WORK TO BE COMPLETED » Give the listing below again in full, exactly as written.

== == ==

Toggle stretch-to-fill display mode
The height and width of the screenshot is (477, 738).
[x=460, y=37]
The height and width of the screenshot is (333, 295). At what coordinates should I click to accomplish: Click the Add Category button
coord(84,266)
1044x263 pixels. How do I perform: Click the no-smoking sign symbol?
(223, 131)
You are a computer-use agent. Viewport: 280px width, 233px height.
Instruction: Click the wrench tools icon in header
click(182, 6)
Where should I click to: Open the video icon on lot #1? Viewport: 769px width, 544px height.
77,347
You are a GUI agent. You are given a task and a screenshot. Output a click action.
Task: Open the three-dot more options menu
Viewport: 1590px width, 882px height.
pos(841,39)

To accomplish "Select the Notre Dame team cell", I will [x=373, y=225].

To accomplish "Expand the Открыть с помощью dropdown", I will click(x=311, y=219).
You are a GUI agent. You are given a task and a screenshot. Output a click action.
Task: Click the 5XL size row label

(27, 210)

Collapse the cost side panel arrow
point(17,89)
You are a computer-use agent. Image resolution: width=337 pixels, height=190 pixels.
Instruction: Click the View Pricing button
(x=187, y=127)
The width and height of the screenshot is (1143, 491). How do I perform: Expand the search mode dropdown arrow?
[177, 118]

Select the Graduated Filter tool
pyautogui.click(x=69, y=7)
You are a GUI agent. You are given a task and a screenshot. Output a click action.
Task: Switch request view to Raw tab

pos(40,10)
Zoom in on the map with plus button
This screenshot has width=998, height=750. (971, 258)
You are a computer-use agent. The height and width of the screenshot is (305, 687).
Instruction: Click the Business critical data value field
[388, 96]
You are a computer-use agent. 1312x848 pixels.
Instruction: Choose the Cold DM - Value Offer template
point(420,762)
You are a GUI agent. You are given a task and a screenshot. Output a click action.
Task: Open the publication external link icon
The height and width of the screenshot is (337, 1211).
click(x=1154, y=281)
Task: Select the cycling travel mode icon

== == ==

WRITTEN ANSWER »
Toggle stretch-to-fill display mode
The height and width of the screenshot is (477, 738).
[x=460, y=37]
The height and width of the screenshot is (333, 295). At what coordinates should I click to accomplish: Click the Add Category button
coord(84,266)
1044x263 pixels. How do I perform: Click the no-smoking sign symbol?
(223, 131)
You are a computer-use agent. Viewport: 280px width, 233px height.
Instruction: Click the wrench tools icon in header
click(182, 6)
Where should I click to: Open the video icon on lot #1? Viewport: 769px width, 544px height.
77,347
You are a GUI agent. You are given a task and a screenshot. Output a click action.
Task: Open the three-dot more options menu
Viewport: 1590px width, 882px height.
pos(841,39)

To accomplish "Select the Notre Dame team cell", I will [x=373, y=225].

To accomplish "Expand the Открыть с помощью dropdown", I will click(x=311, y=219).
You are a GUI agent. You are given a task and a screenshot. Output a click action.
Task: Click the 5XL size row label

(27, 210)

Collapse the cost side panel arrow
point(17,89)
You are a computer-use agent. Image resolution: width=337 pixels, height=190 pixels.
Instruction: Click the View Pricing button
(x=187, y=127)
The width and height of the screenshot is (1143, 491). How do I perform: Expand the search mode dropdown arrow?
[177, 118]

Select the Graduated Filter tool
pyautogui.click(x=69, y=7)
You are a GUI agent. You are given a task and a screenshot. Output a click action.
Task: Switch request view to Raw tab

pos(40,10)
Zoom in on the map with plus button
This screenshot has width=998, height=750. (971, 258)
You are a computer-use agent. The height and width of the screenshot is (305, 687).
Instruction: Click the Business critical data value field
[388, 96]
You are a computer-use agent. 1312x848 pixels.
Instruction: Choose the Cold DM - Value Offer template
point(420,762)
You are a GUI agent. You are given a task and a screenshot. Output a click action.
Task: Open the publication external link icon
The height and width of the screenshot is (337, 1211).
click(x=1154, y=281)
Task: Select the cycling travel mode icon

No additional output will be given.